Clear indeed: What should reduceLeft return on an empty list? For foldLeft this is simply the seed.

Thanks for taking on Scala's modules! In general, I expect that by dropping static types, Fan will be able to further the frontier in modules. For example, virtual classes look useful for modules, but are murderous to type.

That said, please be aware that the Scala supports modularity in ways far better than Java packages. Also, modules certainly have been considered in Scala's history. To be brief, the Scala approach to modules is to try and make the regular language features usable for large-scale components. A module instance is, in Scala, an object. If you have a module that is parameterizable -- for example, a sorting module parameterized by the ordering function and the element type -- then you'd make either a trait on an abstract class that takes those parts as parameters.

Maybe try a harder challenge? One problem considered in Scala's history was the "extensible expression problem". Maybe try that in Fan and see how it goes? The challenge is to design a module of expressions and operations on expressions. Then, define sub-modules that add new types of expressions, new operations, or both. OO and functional languages are good at one kind of extensibility or the other, but it's really tough to figure out a way to support both.

Lex,

Thanks for swinging by and giving some background on Scala.
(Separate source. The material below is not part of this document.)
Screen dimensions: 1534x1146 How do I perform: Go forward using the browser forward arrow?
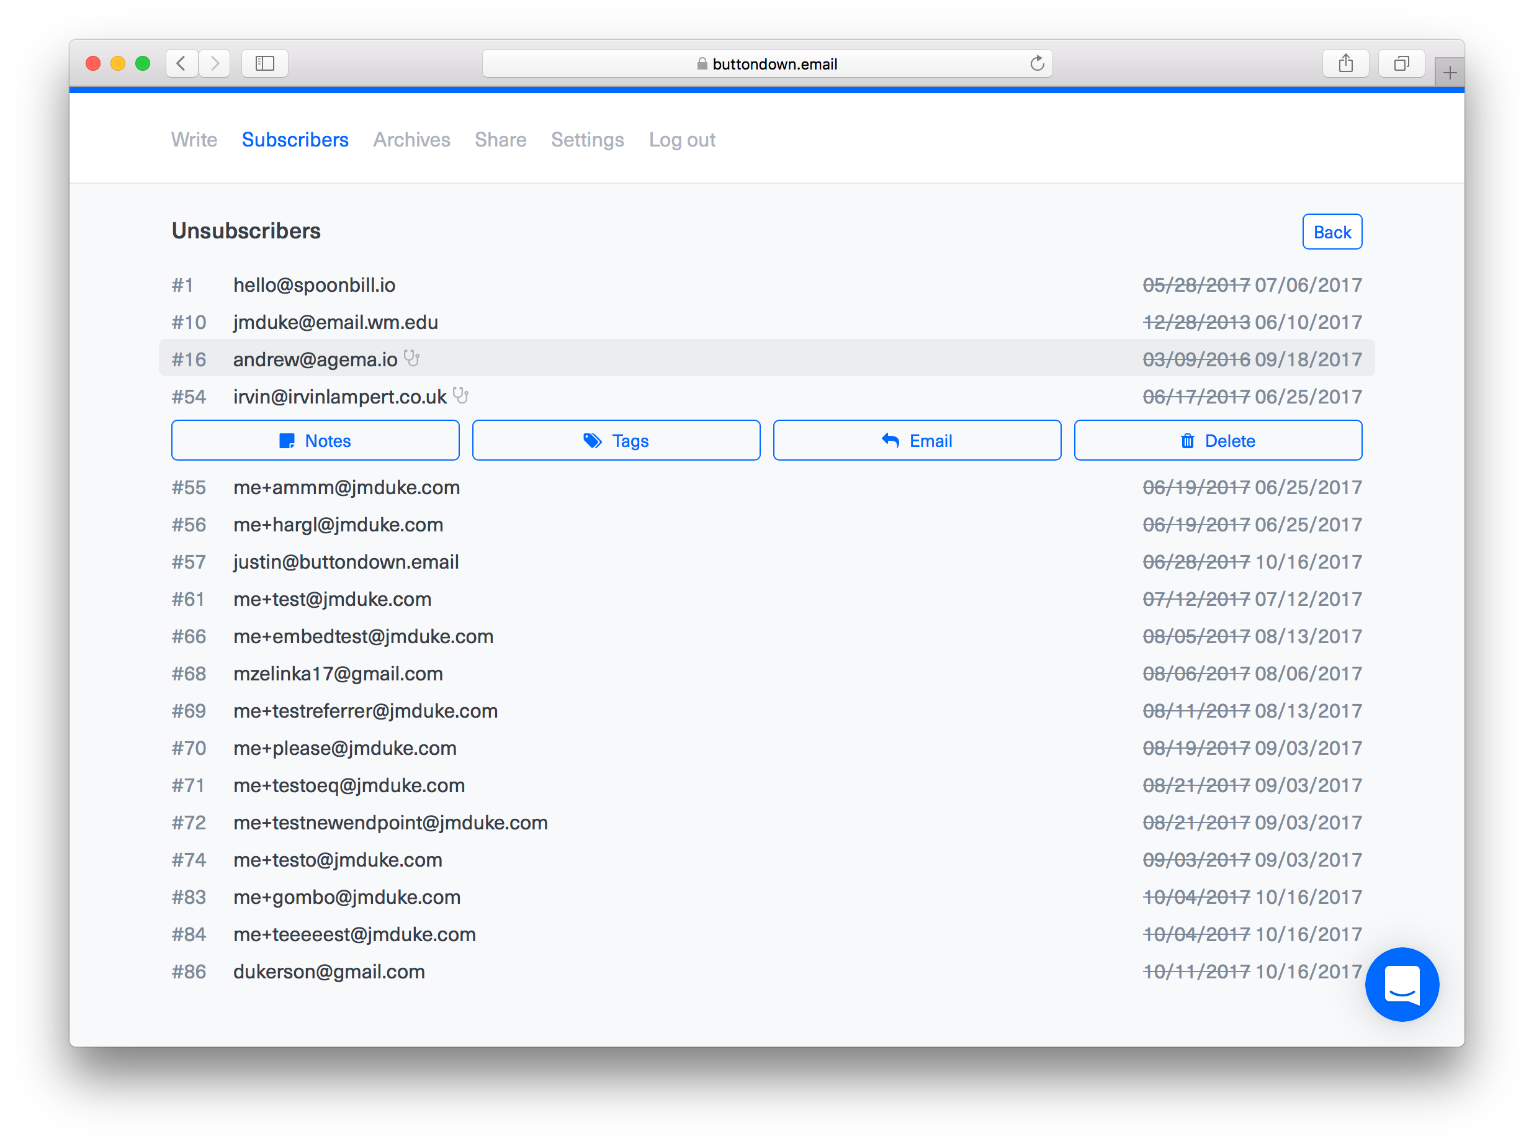pos(215,64)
Maybe try a harder challenge? One problem considered in Scala's history was the "extensible expression problem".

The way I understand this problem is how to you jointly extend your data classes and operations on those classes.

One aspect of the problem is that you have to do this with compile-time safety. I don't buy this aspect of the problem - large software systems aren't compiled, they are assembled (typically from pre-compiled modules). I don't personally think a compiler is the right tool for managing the assembly of modules. So for discussion sake, let's take the compile time safety requirement off the table (which probably makes the problem much less interesting if you care deeply about static type systems).
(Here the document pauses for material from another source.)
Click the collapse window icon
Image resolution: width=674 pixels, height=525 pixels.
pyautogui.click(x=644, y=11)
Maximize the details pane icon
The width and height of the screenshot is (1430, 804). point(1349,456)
The way Fan treats this sort of extensibility is with its type database. Effectively, we redefine the problem, instead of a typing problem we think about it as database problem. All the pods (modules) installed contain types, and those types have relationships which are captured by facets (annotations). This can be indexed into a database which lets us query relationships between types. What types and relationships are available aren't known until deployment time, but it makes for amazingly extensible software systems.

An example in Fan:

class Data {}

class Operation 
{
  static Operation findFor(Data d) { Type.findByFacet(@opOnData, d.type, true) }
  abstract Void operate(Data d)
}

@opOnData=DataA# OperationA { ... }  class DataA {}
@opOnData=DataB# OperationB { ... }  class DataB {}

Operation.findFor(someData).operate(someData)
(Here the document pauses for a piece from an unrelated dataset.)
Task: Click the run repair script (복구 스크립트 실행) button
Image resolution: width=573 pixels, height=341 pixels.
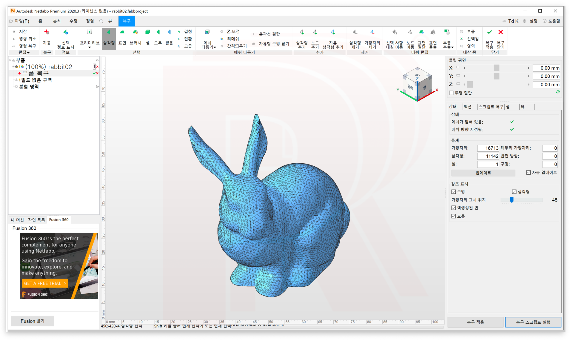Action: click(533, 322)
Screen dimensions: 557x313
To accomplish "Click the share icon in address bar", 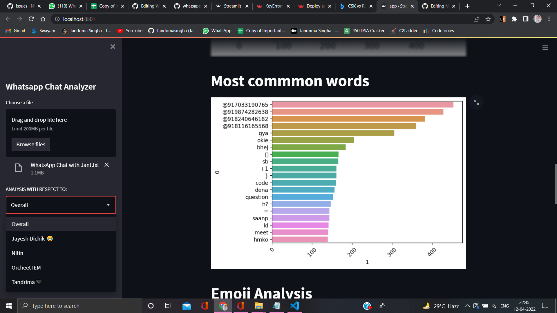I will 476,19.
We are using reflection, casting, and maybe dynamic typing - so we haven't solved the problem with compile time safety. But I can drop in new pods which define either new Data classes or new Operation classes and they will be glued together at runtime. So things are quite extensible.

In my experience a strong static type system works really well "in the small" down at the low levels of a software architecture. But as you rise up to the top of an architecture and the problem becomes modeling data and gluing modules together, static typing becomes a straight jacket. I like Scala's consistent philosophy on the issue, but I definitely have a different philosophy.